News: Optics technician stands out
Story by Cpl. Kenneth Jasik
MARINE CORPS BASE CAMP PENDLETON, Calif. – Marines prove themselves on a daily basis. Every so often, a Marine dedicates himself with such a passion that he stands out among his peers.
Lance Cpl. Michael M. Estes, an optics technician with Ordnance Maintenance Company, 1st Maintenance Battalion, Combat Logistics Regiment 15, 1st Marine Logistics Group, was honored as the 1st MLG Marine of the Quarter, here, Feb. 22.
“The only thing I felt I did was take on and accomplish more challenges,” said Estes, 19, from Torrance, Calif. “I think the reason I stood out is because I was the first junior Marine into work and one of the last ones to leave every day. I just try to do my best.”
According to his superiors, Estes stands out because he constantly proves himself to be a dedicated Marine.
“His initiative, his bearing, and his work ethic make him stand out,” said Sgt. Robert F. Benbow, an optics floor chief with Ordnance Maintenance Co., 1st MLG. “He didn’t have to be told what to do, he just did it.

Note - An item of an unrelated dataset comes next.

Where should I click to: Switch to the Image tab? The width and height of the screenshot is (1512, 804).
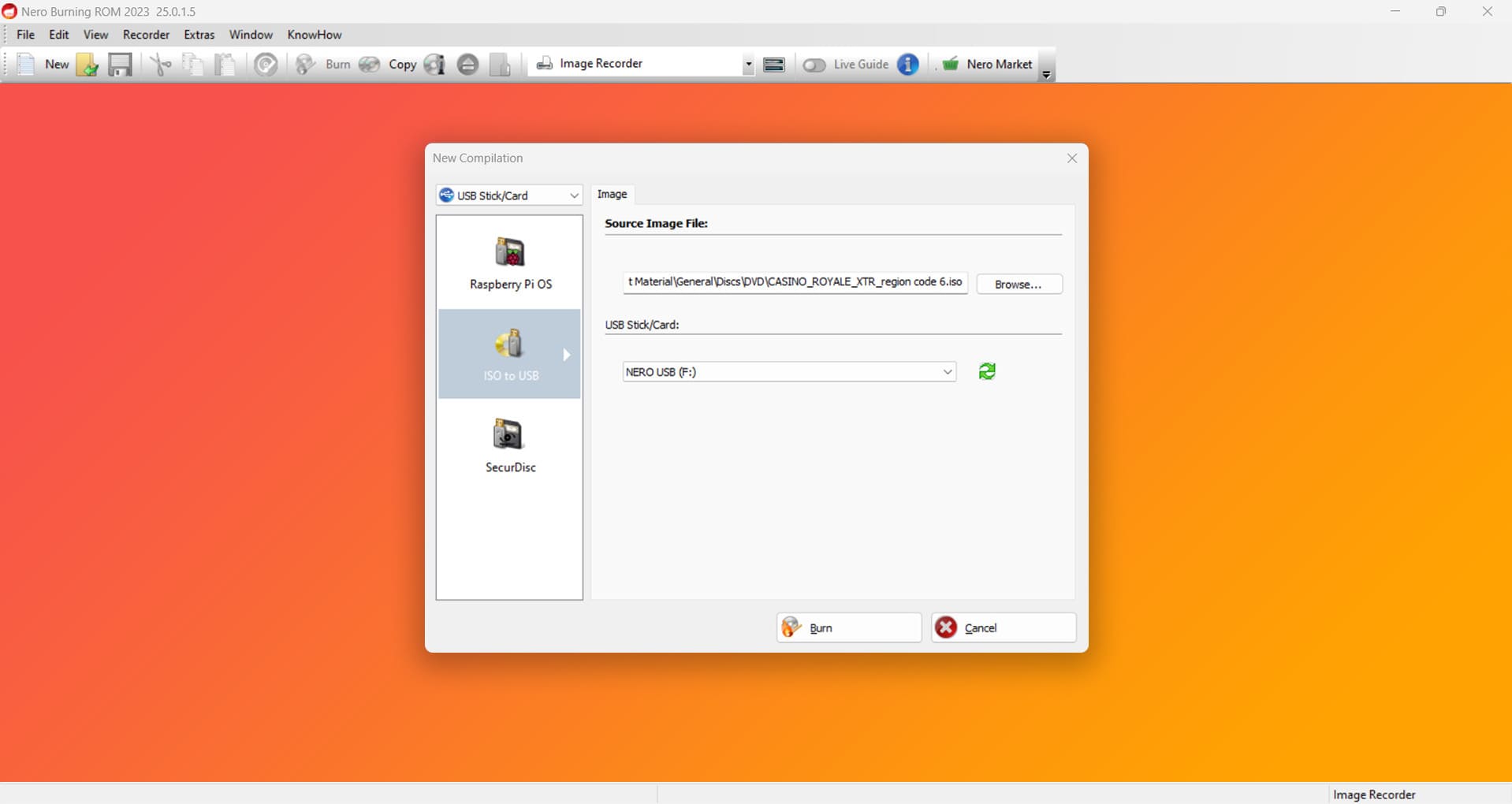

You talk about the whole Marine concept, and that’s pretty much him.”
Estes graduated high school early so he could join the Marine Corps.
“School wasn’t for me at the time,” said Estes. “Living with your parents is not what you want to be doing (after high school).”
Estes chose the Marine Corps over the other branches of service for one, simple reason.
“If you are going to do something, you might as well do it right,” he said.
As an optics technician, it is Estes’ responsibility to repair broken sights, binoculars, laser designators, and other tools associated with weapons accuracy. His field includes rifle combat optics and the PEQ series laser attachments.
“Our optics are used for almost everything. From PEQ-15s to basic RCOs that everyone uses on a day-to-day basis. (In combat), people are using our night sights,” said Estes. “The gear we work on is everywhere.”
Estes knows his work is important. When troops use optics for targeting, the support he provides gives them an advantage over the enemy.
“It’s a big deal. You need to make sure there are no errors,” said Estes. “If you make errors and it gets approved to go out, you are risking your fellow Marine’s life. It’s your work. You need to take pride in it.”
Estes was honored to receive the award. To him, the recognition means that now is the time to prove he has earned it.
“(This award) is great to receive, but it doesn’t change what you do or how your work ethic should be,” said Estes. “It should make you work harder.”